- Your instructions
Exact wording is required for every entry; transcribe all of them and leave the images out.

- Data for the task
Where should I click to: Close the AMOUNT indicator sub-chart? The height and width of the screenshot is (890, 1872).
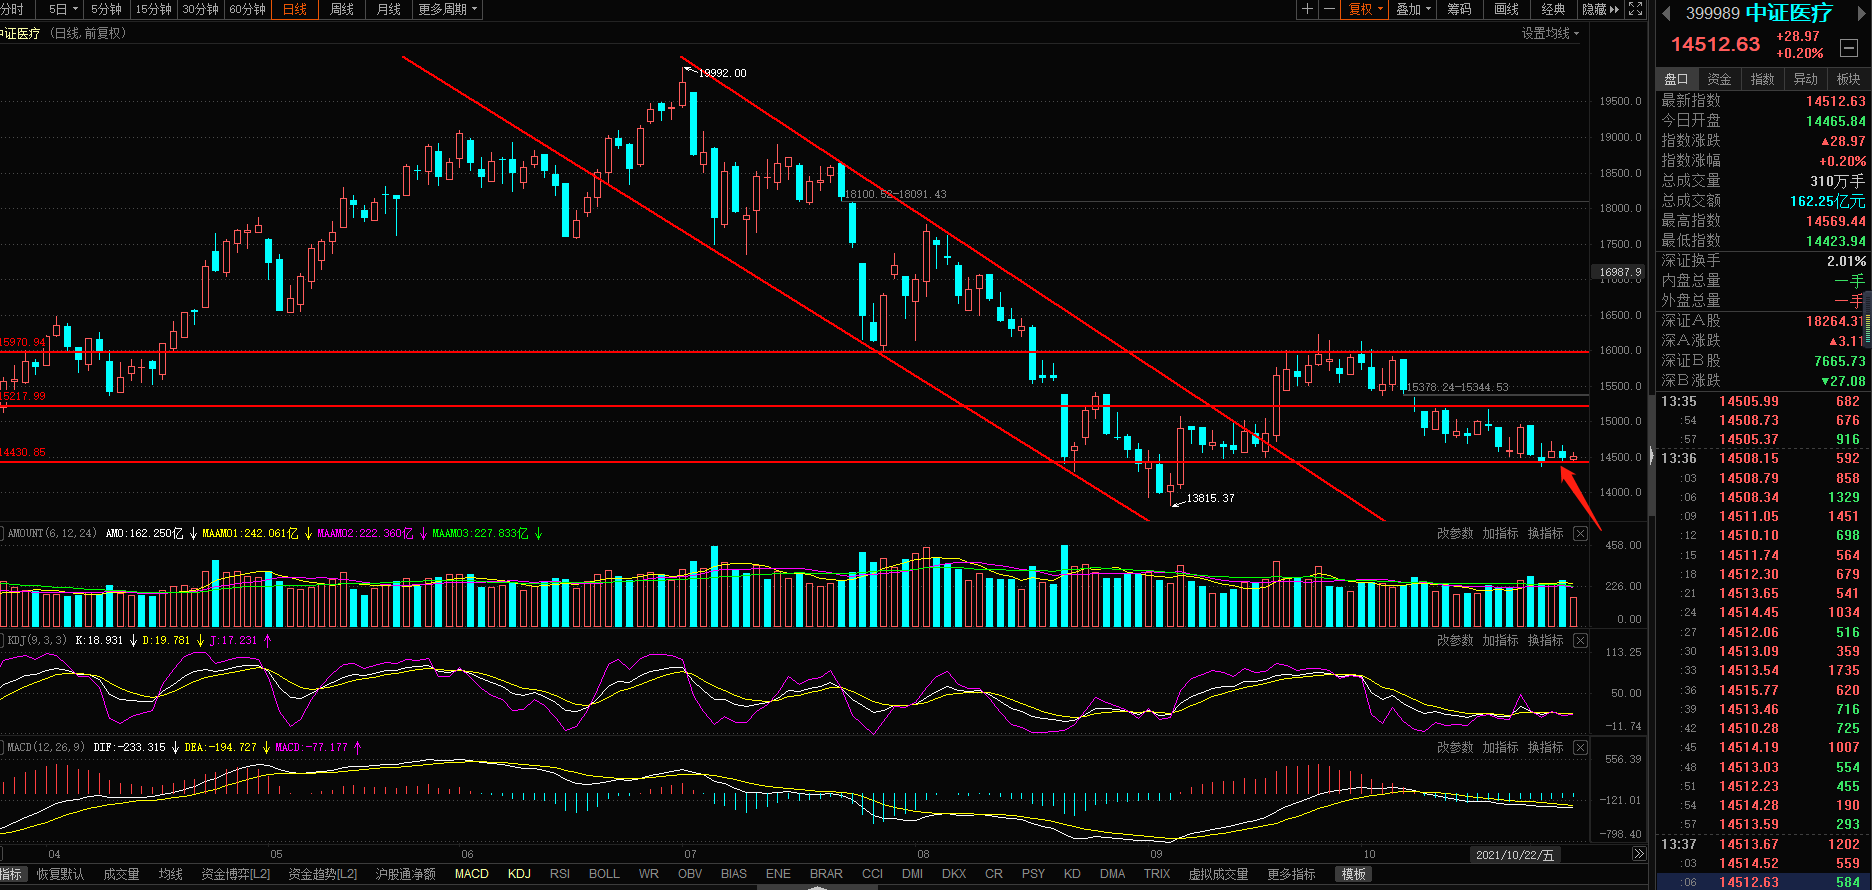1580,534

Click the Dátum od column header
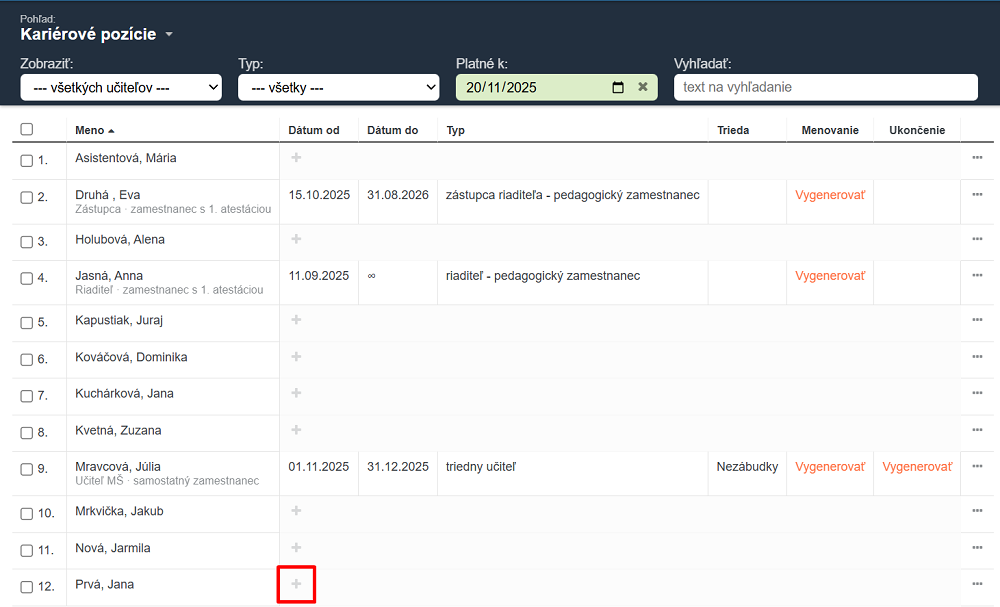[314, 130]
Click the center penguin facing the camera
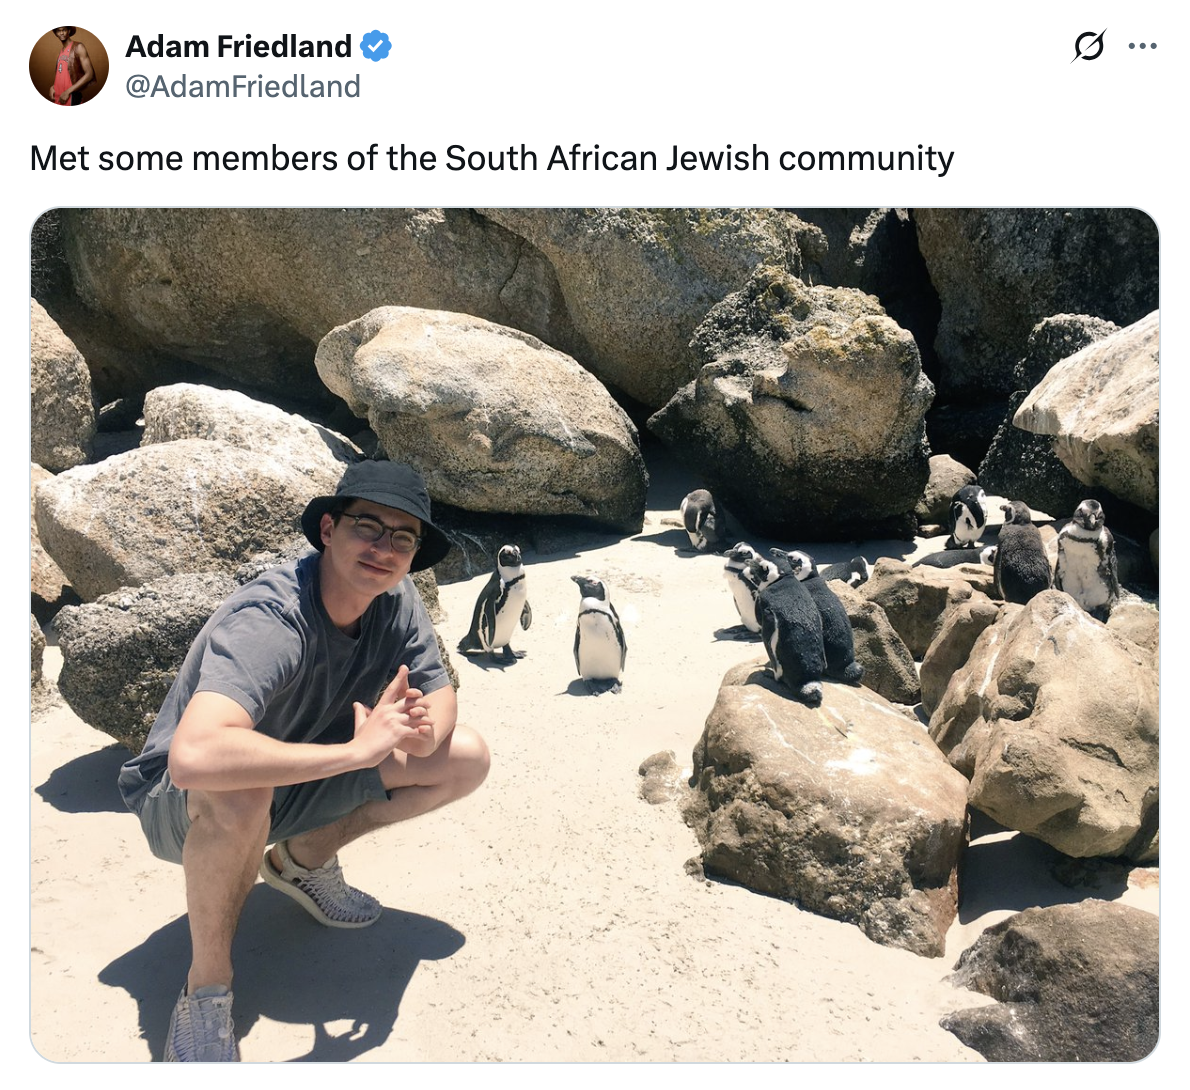The height and width of the screenshot is (1090, 1190). [599, 634]
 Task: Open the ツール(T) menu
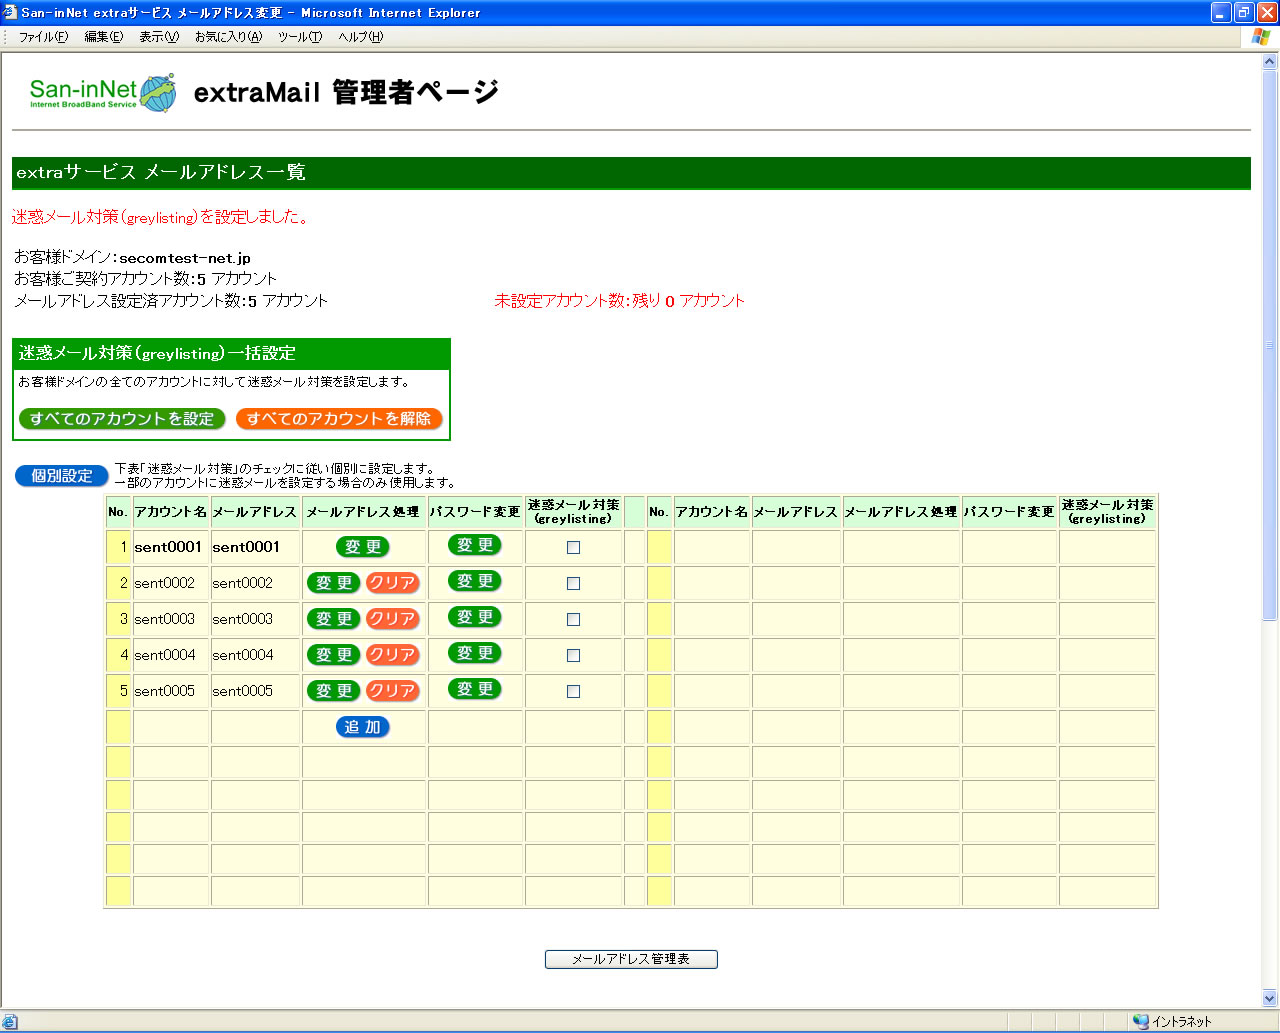pos(300,37)
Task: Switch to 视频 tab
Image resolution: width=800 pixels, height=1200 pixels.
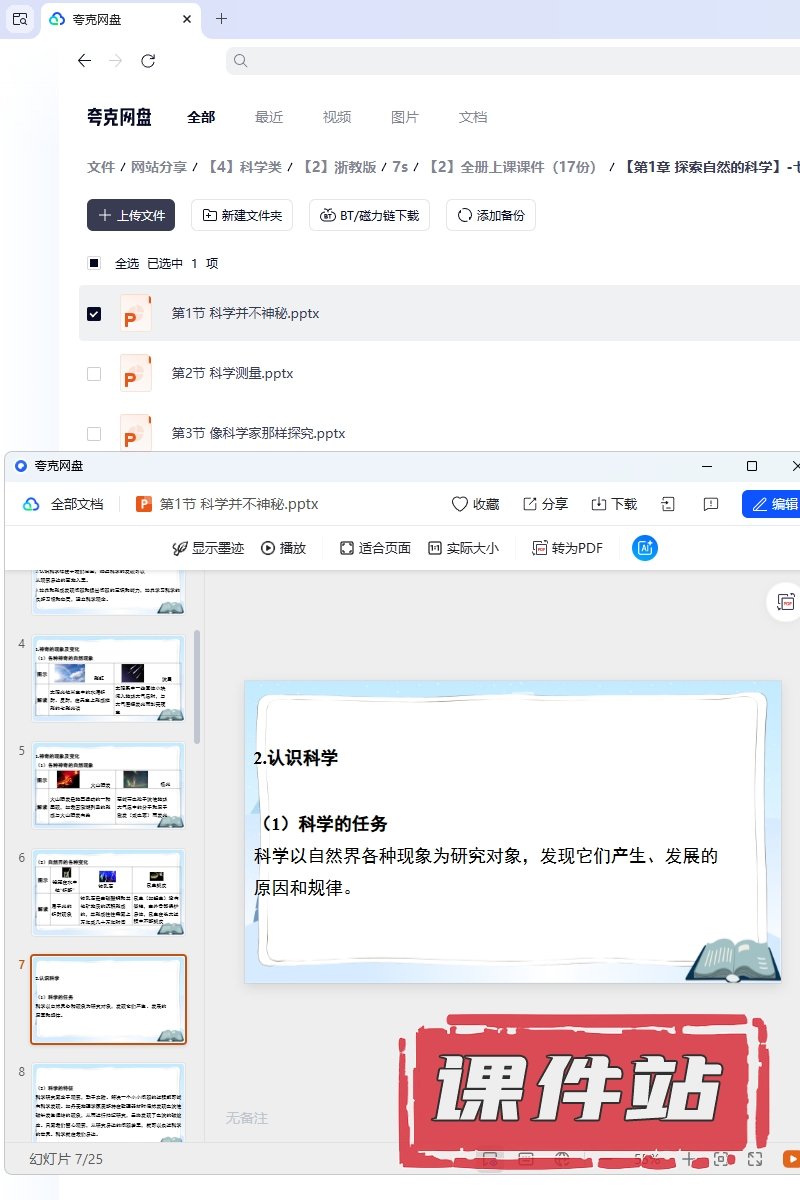Action: click(x=337, y=117)
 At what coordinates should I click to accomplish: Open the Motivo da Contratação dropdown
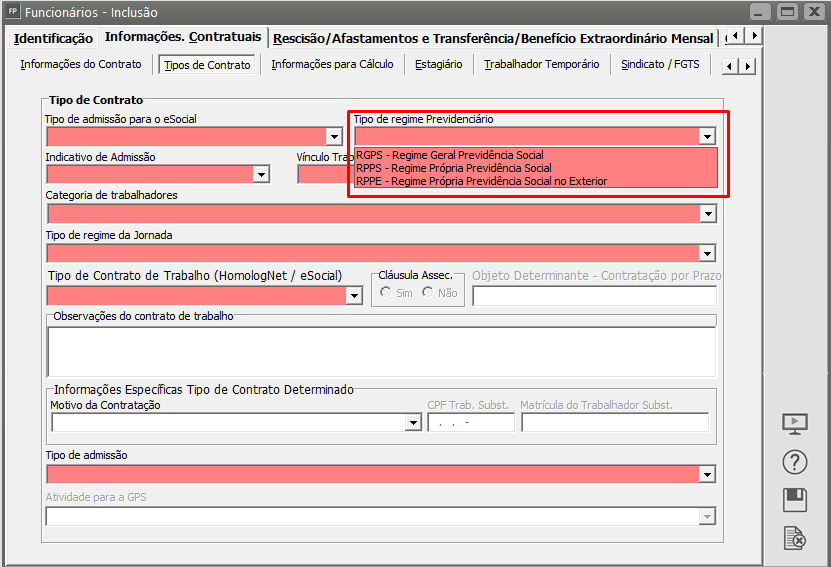point(413,423)
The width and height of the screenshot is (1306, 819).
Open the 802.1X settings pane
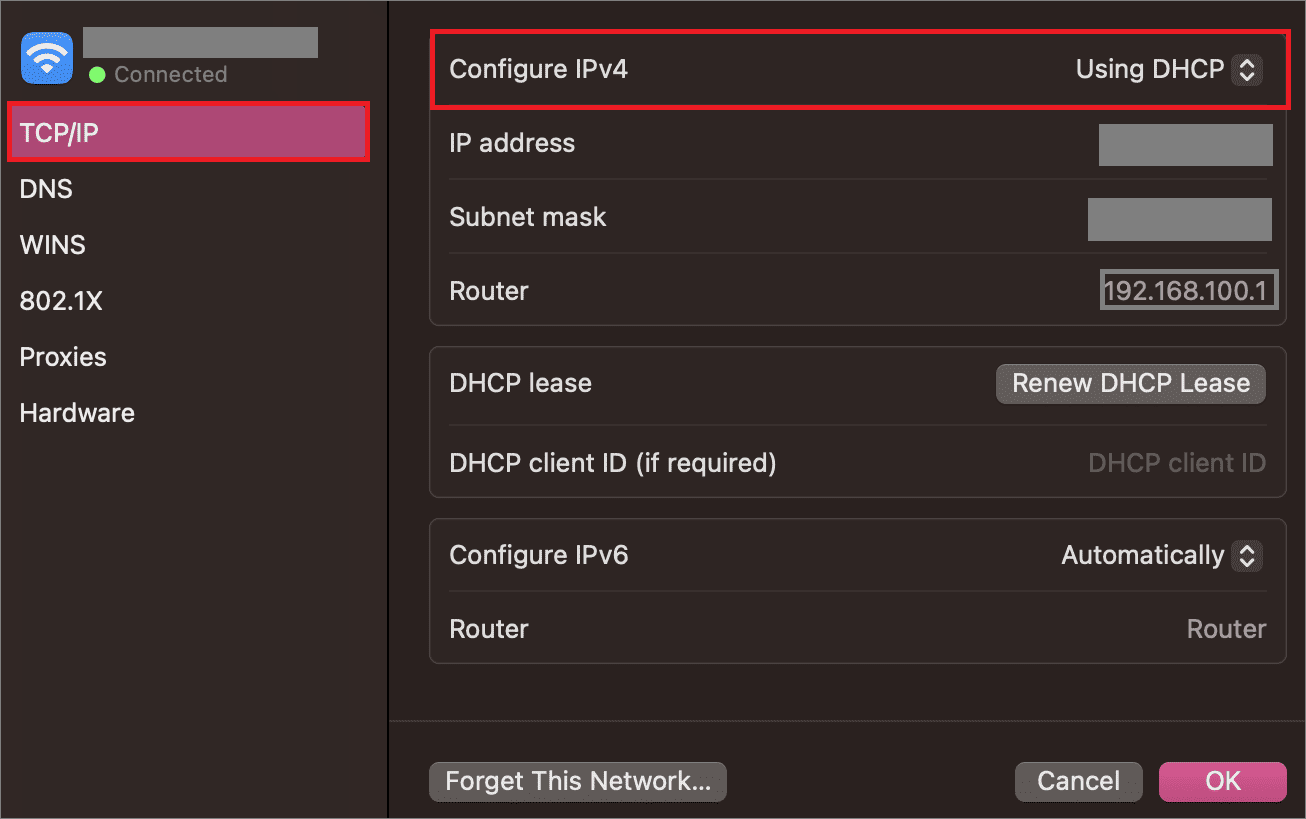coord(62,300)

- Response box
Where should I click to: Close the AMOUNT indicator sub-chart? The height and width of the screenshot is (890, 1872).
1580,534

Click the Dátum od column header
[314, 130]
Click the center penguin facing the camera
The height and width of the screenshot is (1090, 1190). [599, 634]
 Task: Open the ツール(T) menu
pos(300,37)
Task: Switch to 视频 tab
Image resolution: width=800 pixels, height=1200 pixels.
Action: click(x=337, y=117)
 At what coordinates should I click to accomplish: Open the Motivo da Contratação dropdown
point(413,423)
The width and height of the screenshot is (1306, 819).
Open the 802.1X settings pane
coord(62,300)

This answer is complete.